Exploiting Sequence Number Leakage: TCP Hijacking in NAT-Enabled Wi-Fi Networks
- URL: http://arxiv.org/abs/2404.04601v1
- Date: Sat, 6 Apr 2024 11:59:35 GMT
- Title: Exploiting Sequence Number Leakage: TCP Hijacking in NAT-Enabled Wi-Fi Networks
- Authors: Yuxiang Yang, Xuewei Feng, Qi Li, Kun Sun, Ziqiang Wang, Ke Xu,
- Abstract summary: We uncover a new side-channel vulnerability in the widely used NAT port preservation strategy and an insufficient reverse path validation strategy of Wi-Fi routers.
Off-path attackers can infer if there is one victim client in the same network communicating with another host on the Internet using TCP.
We test 67 widely used routers from 30 vendors and discover that 52 of them are affected by this attack.
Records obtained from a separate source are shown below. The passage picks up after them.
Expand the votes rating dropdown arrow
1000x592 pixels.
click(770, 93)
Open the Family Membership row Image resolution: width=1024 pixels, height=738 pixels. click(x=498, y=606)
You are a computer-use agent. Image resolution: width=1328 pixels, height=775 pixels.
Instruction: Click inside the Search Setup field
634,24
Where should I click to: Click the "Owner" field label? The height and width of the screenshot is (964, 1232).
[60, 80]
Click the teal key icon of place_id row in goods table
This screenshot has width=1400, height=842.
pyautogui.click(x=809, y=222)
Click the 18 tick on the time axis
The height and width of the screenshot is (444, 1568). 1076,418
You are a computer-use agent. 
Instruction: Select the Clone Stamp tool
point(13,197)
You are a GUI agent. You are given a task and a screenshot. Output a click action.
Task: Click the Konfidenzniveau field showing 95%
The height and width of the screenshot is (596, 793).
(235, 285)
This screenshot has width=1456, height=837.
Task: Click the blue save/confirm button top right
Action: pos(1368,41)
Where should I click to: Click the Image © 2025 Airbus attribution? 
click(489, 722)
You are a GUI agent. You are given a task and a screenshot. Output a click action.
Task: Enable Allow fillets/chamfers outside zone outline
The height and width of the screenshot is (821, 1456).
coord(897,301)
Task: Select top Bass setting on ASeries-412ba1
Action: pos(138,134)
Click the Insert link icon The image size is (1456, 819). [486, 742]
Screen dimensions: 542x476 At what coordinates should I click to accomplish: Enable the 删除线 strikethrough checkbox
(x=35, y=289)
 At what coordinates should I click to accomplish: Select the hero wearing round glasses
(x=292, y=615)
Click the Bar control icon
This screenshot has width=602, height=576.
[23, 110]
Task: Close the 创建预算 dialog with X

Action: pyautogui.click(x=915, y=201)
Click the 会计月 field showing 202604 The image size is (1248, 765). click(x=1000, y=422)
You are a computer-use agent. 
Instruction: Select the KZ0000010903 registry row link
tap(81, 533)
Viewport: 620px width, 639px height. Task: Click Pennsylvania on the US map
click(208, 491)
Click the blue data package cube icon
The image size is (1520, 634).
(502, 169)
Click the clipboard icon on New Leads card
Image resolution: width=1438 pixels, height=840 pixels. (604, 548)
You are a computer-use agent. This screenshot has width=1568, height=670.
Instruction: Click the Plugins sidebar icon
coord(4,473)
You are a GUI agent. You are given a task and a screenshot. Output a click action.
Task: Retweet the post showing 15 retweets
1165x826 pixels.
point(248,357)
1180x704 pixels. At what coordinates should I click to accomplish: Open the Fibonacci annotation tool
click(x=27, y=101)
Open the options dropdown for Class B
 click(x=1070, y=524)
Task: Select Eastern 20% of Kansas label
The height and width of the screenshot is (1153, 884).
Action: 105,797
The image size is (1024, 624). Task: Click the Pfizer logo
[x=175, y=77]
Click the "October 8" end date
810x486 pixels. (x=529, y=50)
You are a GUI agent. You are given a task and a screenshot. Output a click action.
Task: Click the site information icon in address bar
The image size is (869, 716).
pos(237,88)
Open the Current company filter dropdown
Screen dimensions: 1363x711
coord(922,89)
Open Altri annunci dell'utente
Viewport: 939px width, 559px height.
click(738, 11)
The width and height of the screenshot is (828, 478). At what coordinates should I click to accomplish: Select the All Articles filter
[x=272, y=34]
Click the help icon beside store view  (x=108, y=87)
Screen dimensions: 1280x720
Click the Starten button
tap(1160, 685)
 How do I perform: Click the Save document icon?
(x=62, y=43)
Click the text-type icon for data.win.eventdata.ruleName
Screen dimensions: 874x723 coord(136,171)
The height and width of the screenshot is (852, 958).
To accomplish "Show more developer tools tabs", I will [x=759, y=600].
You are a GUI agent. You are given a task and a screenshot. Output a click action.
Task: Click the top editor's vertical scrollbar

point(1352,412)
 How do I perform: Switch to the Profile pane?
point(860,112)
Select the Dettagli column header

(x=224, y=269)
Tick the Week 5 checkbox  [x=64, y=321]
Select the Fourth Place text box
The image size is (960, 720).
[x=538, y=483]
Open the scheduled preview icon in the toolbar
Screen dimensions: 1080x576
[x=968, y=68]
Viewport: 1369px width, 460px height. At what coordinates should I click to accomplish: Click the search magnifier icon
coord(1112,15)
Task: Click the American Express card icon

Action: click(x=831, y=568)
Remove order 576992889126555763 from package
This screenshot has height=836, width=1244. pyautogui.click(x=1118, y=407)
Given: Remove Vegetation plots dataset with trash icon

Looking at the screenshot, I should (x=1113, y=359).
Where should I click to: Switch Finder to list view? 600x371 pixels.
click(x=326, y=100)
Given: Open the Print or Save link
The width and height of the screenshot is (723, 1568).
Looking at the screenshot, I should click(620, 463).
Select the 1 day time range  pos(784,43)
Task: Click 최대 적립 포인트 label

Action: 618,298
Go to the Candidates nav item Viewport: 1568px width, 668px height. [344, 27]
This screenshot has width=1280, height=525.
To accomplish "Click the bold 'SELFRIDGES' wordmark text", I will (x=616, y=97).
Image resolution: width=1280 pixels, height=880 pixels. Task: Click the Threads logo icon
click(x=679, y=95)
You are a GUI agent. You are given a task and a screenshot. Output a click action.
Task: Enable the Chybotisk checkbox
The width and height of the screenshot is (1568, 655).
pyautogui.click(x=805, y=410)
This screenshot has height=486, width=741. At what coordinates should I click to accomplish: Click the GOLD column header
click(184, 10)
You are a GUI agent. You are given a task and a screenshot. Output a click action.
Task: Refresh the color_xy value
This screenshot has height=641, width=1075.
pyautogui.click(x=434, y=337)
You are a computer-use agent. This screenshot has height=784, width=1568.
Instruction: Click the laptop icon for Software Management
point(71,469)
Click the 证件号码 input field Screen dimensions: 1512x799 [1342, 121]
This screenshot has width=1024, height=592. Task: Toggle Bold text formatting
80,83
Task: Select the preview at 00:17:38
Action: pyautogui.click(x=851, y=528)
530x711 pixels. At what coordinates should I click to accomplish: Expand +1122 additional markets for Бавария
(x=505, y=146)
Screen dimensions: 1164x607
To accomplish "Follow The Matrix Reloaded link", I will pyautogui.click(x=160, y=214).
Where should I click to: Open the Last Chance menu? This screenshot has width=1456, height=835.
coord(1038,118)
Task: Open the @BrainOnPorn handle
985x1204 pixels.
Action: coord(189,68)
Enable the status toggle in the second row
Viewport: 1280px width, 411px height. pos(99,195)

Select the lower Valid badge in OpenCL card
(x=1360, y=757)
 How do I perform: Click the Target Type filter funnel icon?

- Score: 22.72218888270886
- License: http://arxiv.org/licenses/nonexclusive-distrib/1.0/
- Abstract: In this paper, we uncover a new side-channel vulnerability in the widely used NAT port preservation strategy and an insufficient reverse path validation strategy of Wi-Fi routers, which allows an off-path attacker to infer if there is one victim client in the same network communicating with another host on the Internet using TCP. After detecting the presence of TCP connections between the victim client and the server, the attacker can evict the original NAT mapping and reconstruct a new mapping at the router by sending fake TCP packets due to the routers' vulnerability of disabling TCP window tracking strategy, which has been faithfully implemented in most of the routers for years. In this way, the attacker can intercept TCP packets from the server and obtain the current sequence and acknowledgment numbers, which in turn allows the attacker to forcibly close the connection, poison the traffic in plain text, or reroute the server's incoming packets to the attacker. We test 67 widely used routers from 30 vendors and discover that 52 of them are affected by this attack. Also, we conduct an extensive measurement study on 93 real-world Wi-Fi networks. The experimental results show that 75 of these evaluated Wi-Fi networks (81%) are fully vulnerable to our attack. Our case study shows that it takes about 17.5, 19.4, and 54.5 seconds on average to terminate an SSH connection, download private files from FTP servers, and inject fake HTTP response packets with success rates of 87.4%, 82.6%, and 76.1%. We responsibly disclose the vulnerability and suggest mitigation strategies to all affected vendors and have received positive feedback, including acknowledgments, CVEs, rewards, and adoption of our suggestions.